Consigne 1:
Relevez dans l'extrait sur la Charte, ci-dessous, tous les mots ou locutions de liaison qui ouvrent une phrase et sont immédiatement suivis d'une virgule.

==== Source ====

Cette ouverture des juges de l’Union ne peut suffire à garantir une protection effective des droits garantis par la Charte. D’une part, comme nous le verrons plus loin, le contrôle exercé par la Cour de justice de l’Union au titre du recours en indemnité est restreint. D’autre part, il intervient trop tard, une fois que la violation est consommée. Or, en l’état actuel de la jurisprudence, l’accès au recours en annulation est empêché par le refus de la Cour de justice d’enjoindre la Commission et la BCE de s’abstenir d’agir, dans le cadre du MES, en contradiction avec les obligations qui pèsent sur elles au titre du droit de l’Union.
En outre, elle estime que l’Eurogroupe qui participe à la négociation et la validation des plans d’économie, ne peut être considéré comme un organe de l’Union. Elle qualifie cette instance de « réunion informelle des ministres de la zone euro » 27. Comme le Conseil européen avant sa consécration dans le traité de Lisbonne, elle exclut toute imputabilité à l’Union des allégations de violation de la Charte résultant des actions et omissions de cette « institution » 28.
En définitive, la conservation par les Etats de la maîtrise individuelle et/ou collective de l’exercice de leur compétence en matière économique constitue le premier obstacle à l’applicabilité de la Charte. Elle limite les possibilités de contestation devant la Cour de justice des politiques coordonnées au niveau européen dans la mesure où celles-ci ne peuvent pas être imputées à l’Union et entraîner de ce fait application de la Charte. De surcroît, en recourant au MES pour adopter des mesures contraignantes dans le domaine économique, les Etats les ont fait échapper au champ d’application et la Charte et au contrôle de la Cour. Seuls les protocoles d’accord conclus directement avec l’Union européenne sont susceptibles d’être contrôlés à l’aune de cet instrument de protection des droits humains. Cependant, lorsque tel a été le cas, la Cour a trouvé dans le caractère général et indirect des atteintes aux droits fondamentaux un motif suffisant pour écarter les recours intentés par les victimes des politiques économiques européennes.

====

Consigne 2:
Combien de lignes des données ci-dessous contiennent la chaîne « element » ? Donnez uniquement ce nombre.

==== Données sources ====

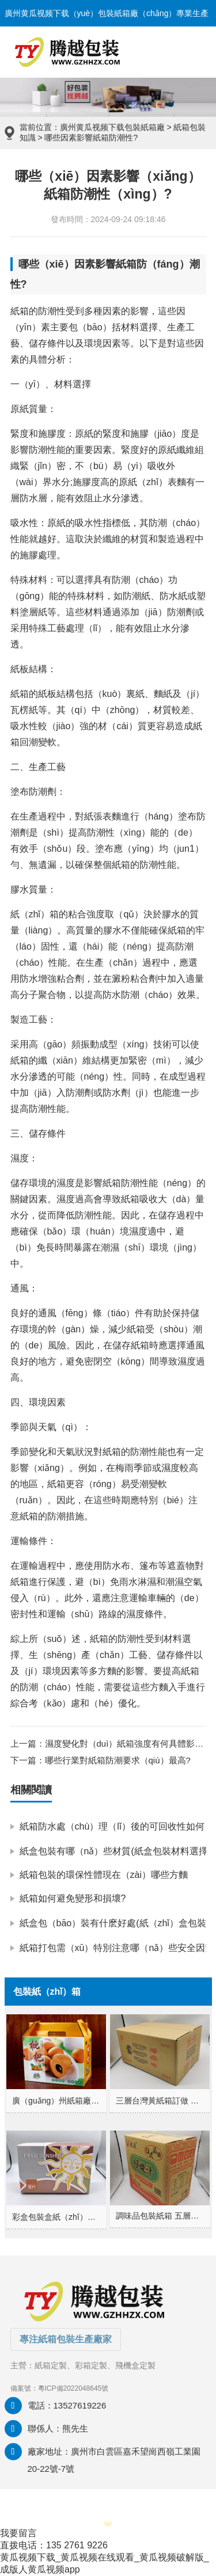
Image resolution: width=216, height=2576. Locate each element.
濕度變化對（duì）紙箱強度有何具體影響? (127, 1743)
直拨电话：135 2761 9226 (54, 2545)
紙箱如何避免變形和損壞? (73, 1898)
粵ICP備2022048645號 (73, 2388)
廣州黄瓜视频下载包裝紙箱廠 (112, 127)
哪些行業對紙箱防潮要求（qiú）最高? (118, 1760)
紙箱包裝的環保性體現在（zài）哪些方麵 (104, 1875)
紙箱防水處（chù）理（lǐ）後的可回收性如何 (112, 1826)
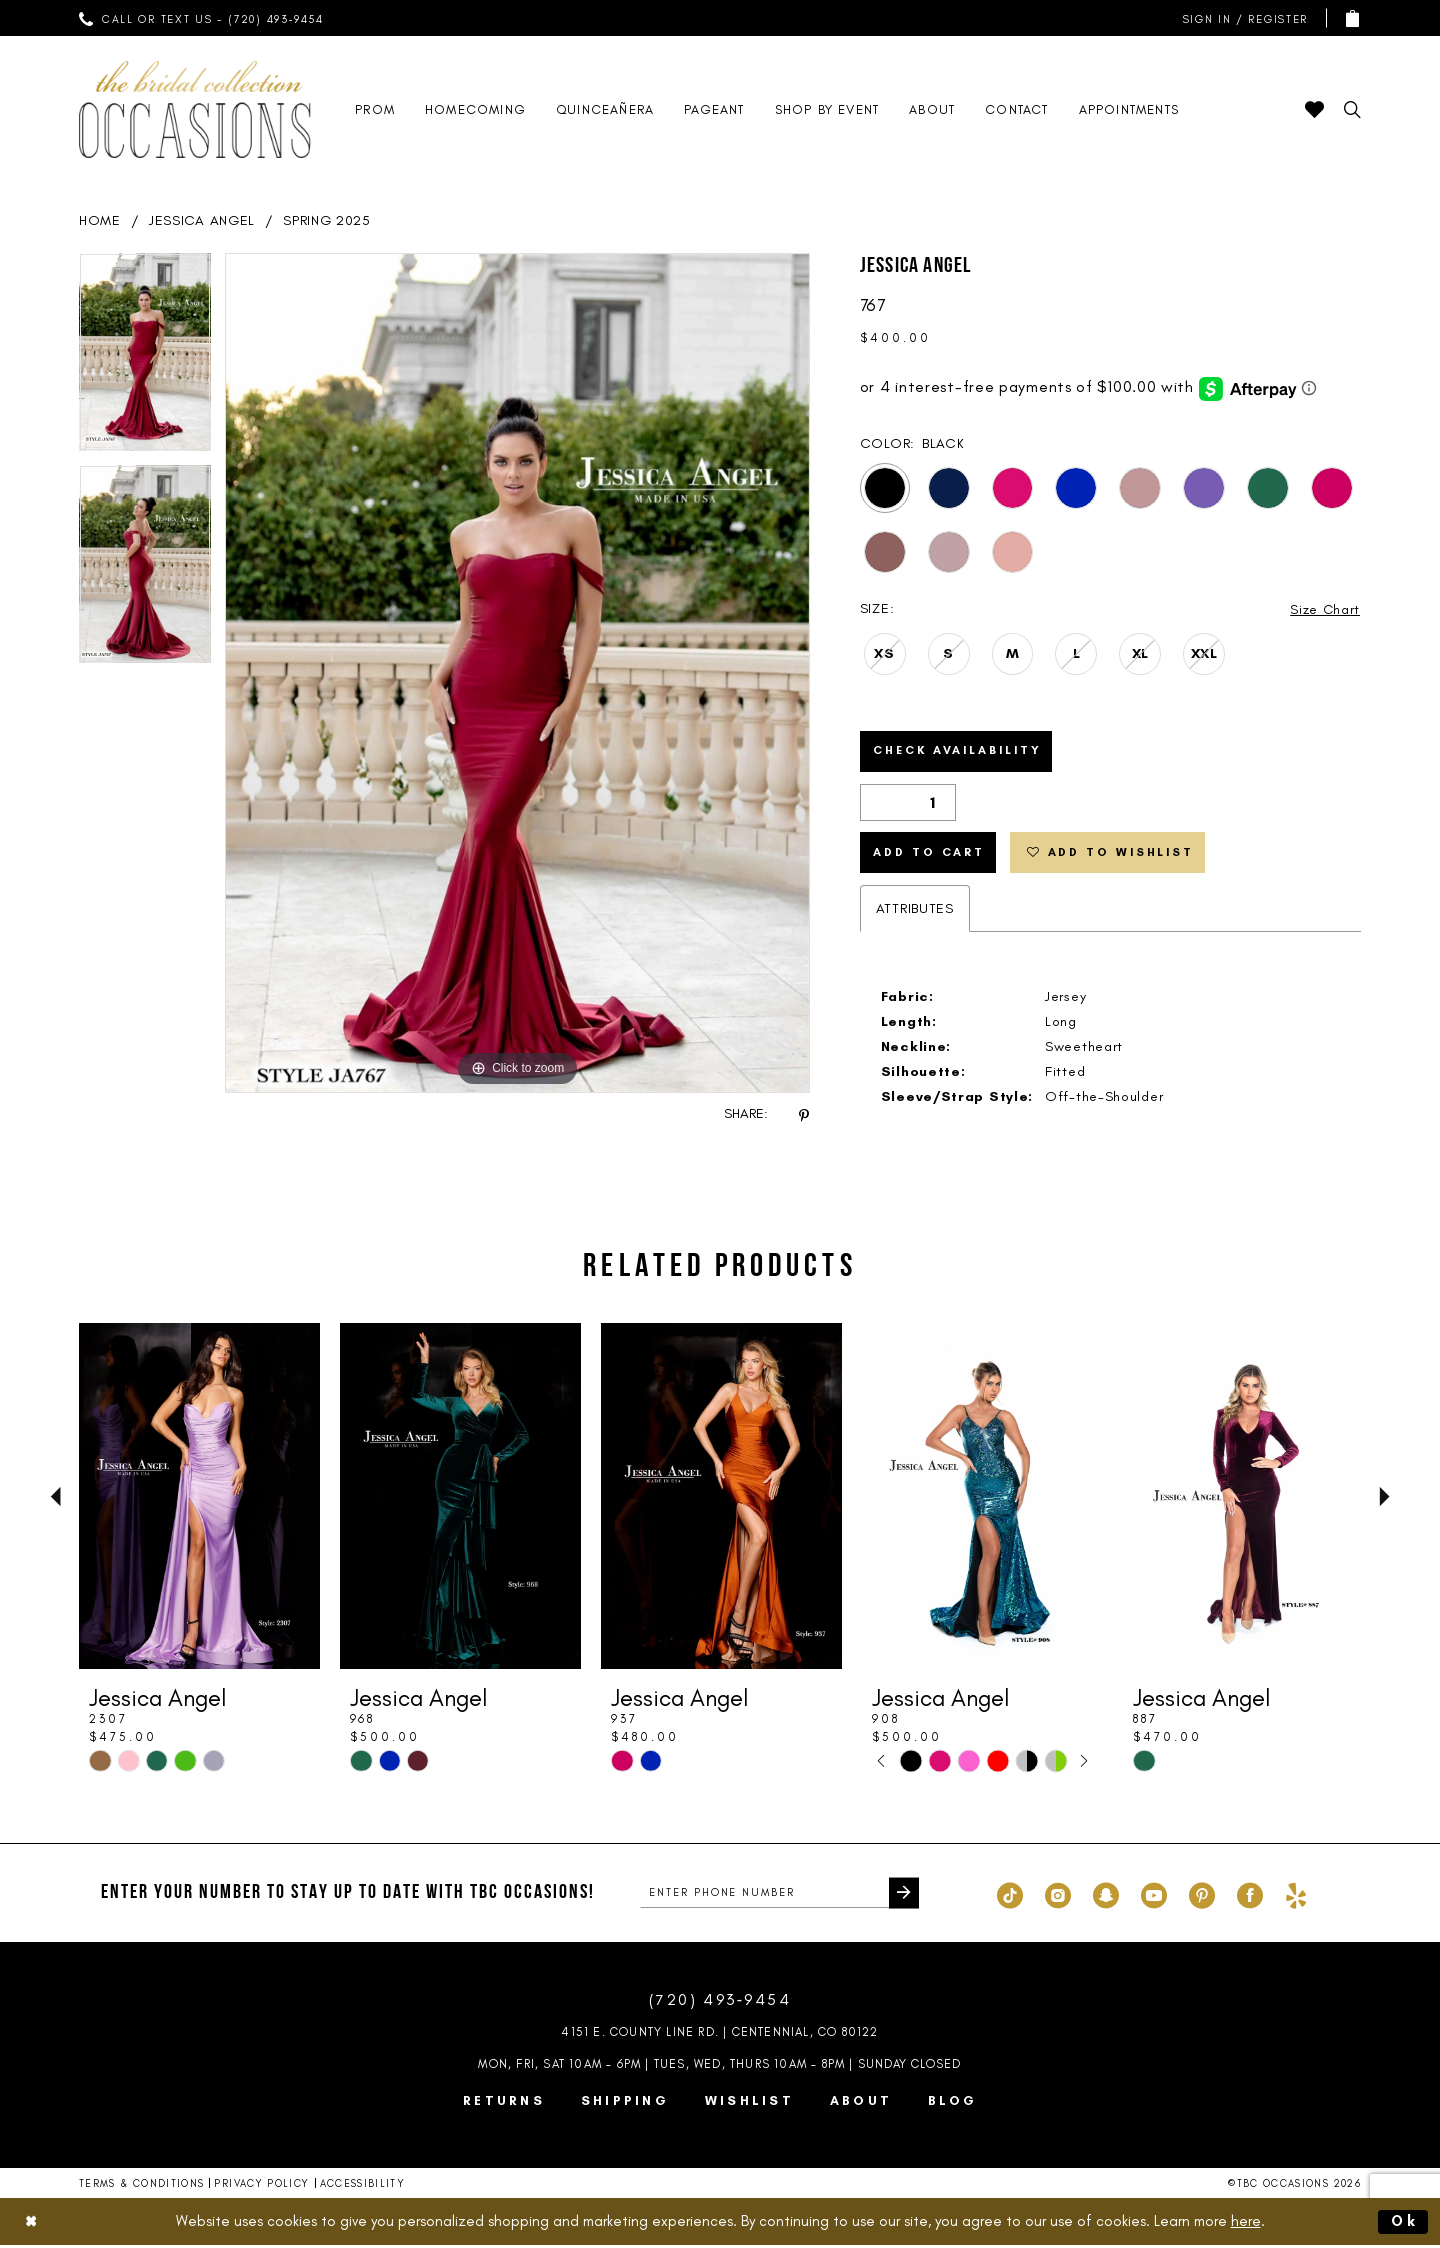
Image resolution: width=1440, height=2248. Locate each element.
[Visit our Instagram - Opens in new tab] (1058, 1897)
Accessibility (363, 2187)
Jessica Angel (202, 220)
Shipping (625, 2104)
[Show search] (1352, 109)
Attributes (915, 912)
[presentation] (199, 1500)
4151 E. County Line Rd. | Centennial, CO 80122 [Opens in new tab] (719, 2036)
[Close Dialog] (32, 2224)
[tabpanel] (145, 359)
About (861, 2104)
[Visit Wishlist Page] (1314, 109)
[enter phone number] (779, 1897)
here (1246, 2224)
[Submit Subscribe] (903, 1897)
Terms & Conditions (141, 2187)
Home (100, 220)
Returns (504, 2104)
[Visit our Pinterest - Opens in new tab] (1202, 1897)
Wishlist (749, 2104)
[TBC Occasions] (195, 109)
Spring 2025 (327, 220)
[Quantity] (908, 804)
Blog (952, 2104)
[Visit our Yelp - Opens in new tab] (1296, 1897)
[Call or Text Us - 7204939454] (202, 18)
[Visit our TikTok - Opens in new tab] (1010, 1897)
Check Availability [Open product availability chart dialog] (961, 753)
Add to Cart (930, 856)
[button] (1241, 18)
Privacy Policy (261, 2187)
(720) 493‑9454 (720, 2003)
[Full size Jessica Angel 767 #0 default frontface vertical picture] (517, 673)
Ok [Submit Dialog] (1405, 2224)
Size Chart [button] (1324, 609)
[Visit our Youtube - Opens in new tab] (1154, 1897)
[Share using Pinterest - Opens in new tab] (804, 1114)
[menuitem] (202, 18)
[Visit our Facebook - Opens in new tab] (1250, 1897)
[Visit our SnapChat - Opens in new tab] (1106, 1897)
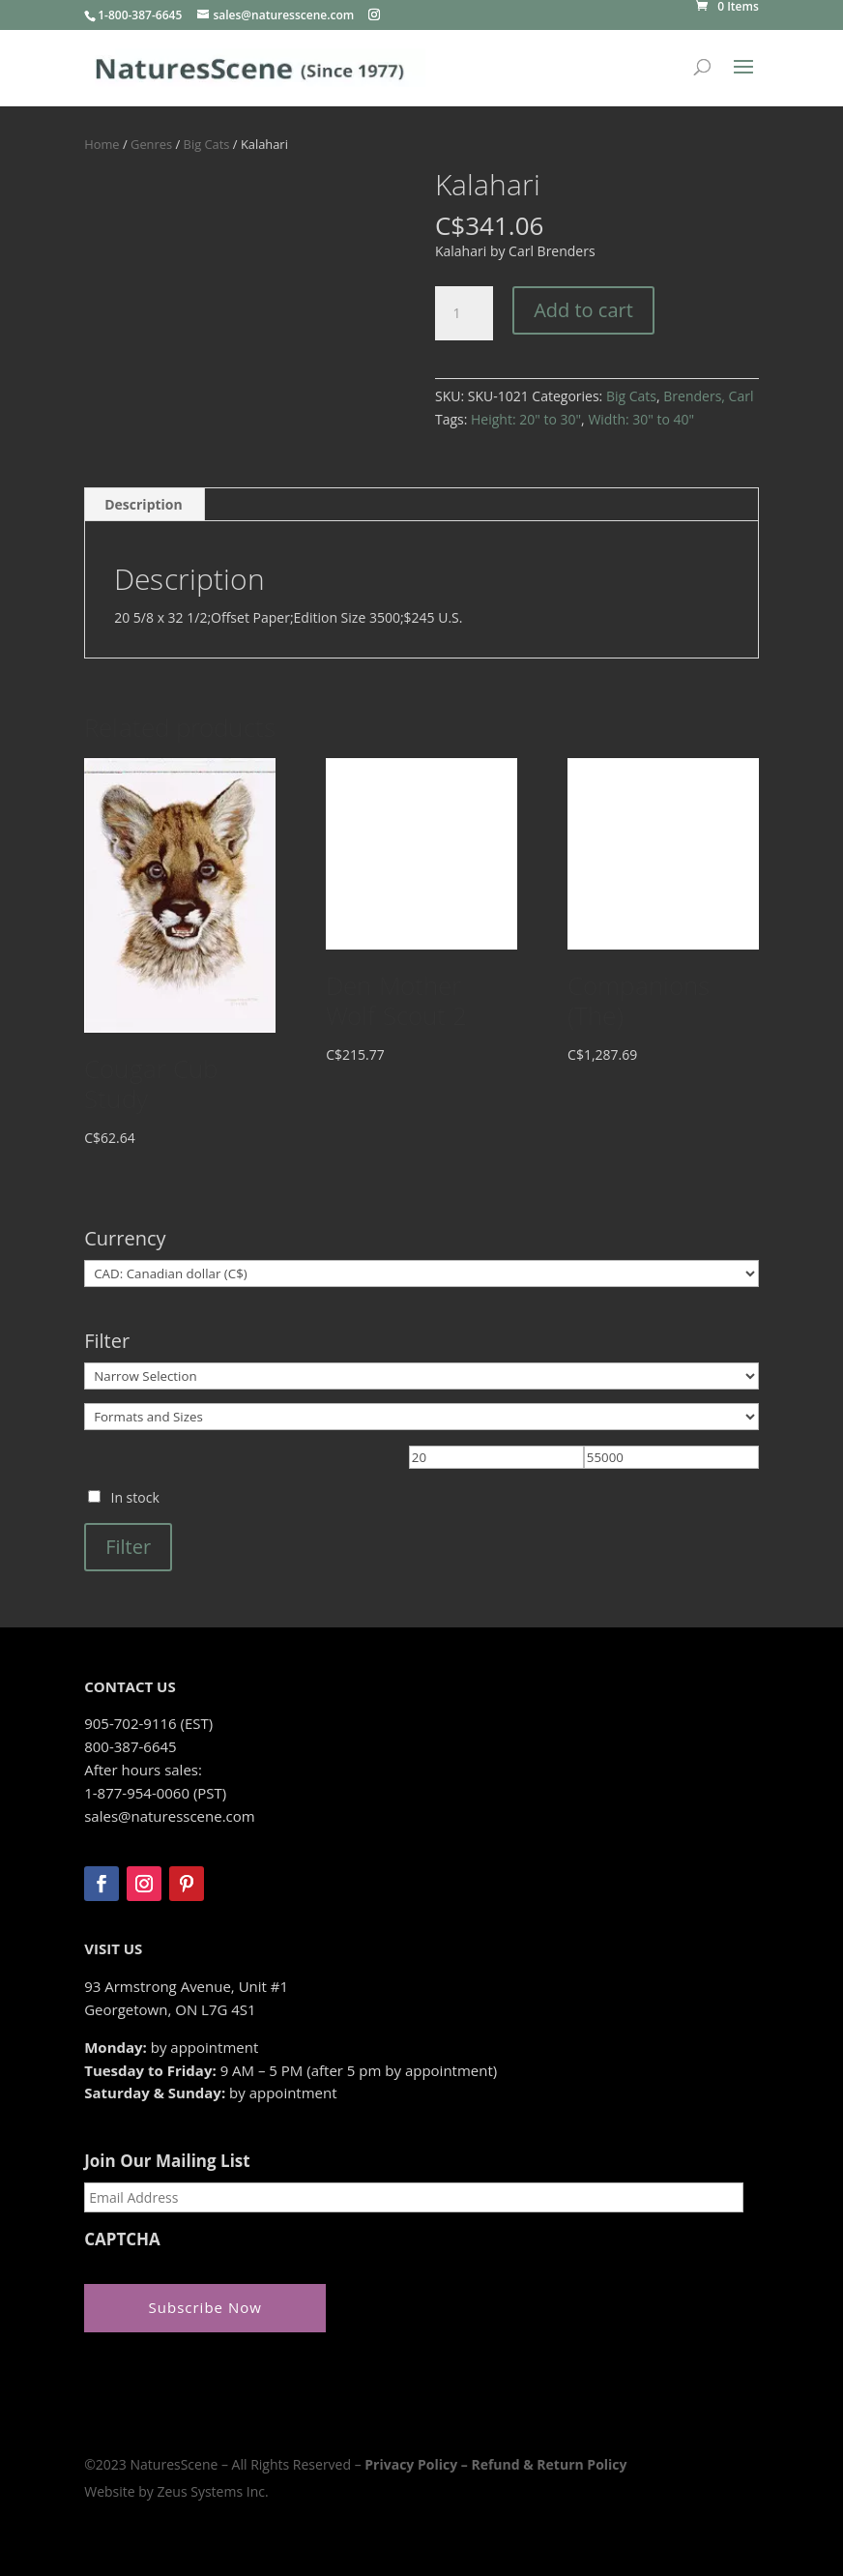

====

Réponse attendue 1:
D’une part, D’autre part, Or, En outre, En définitive, De surcroît, Cependant

Réponse attendue 2:
2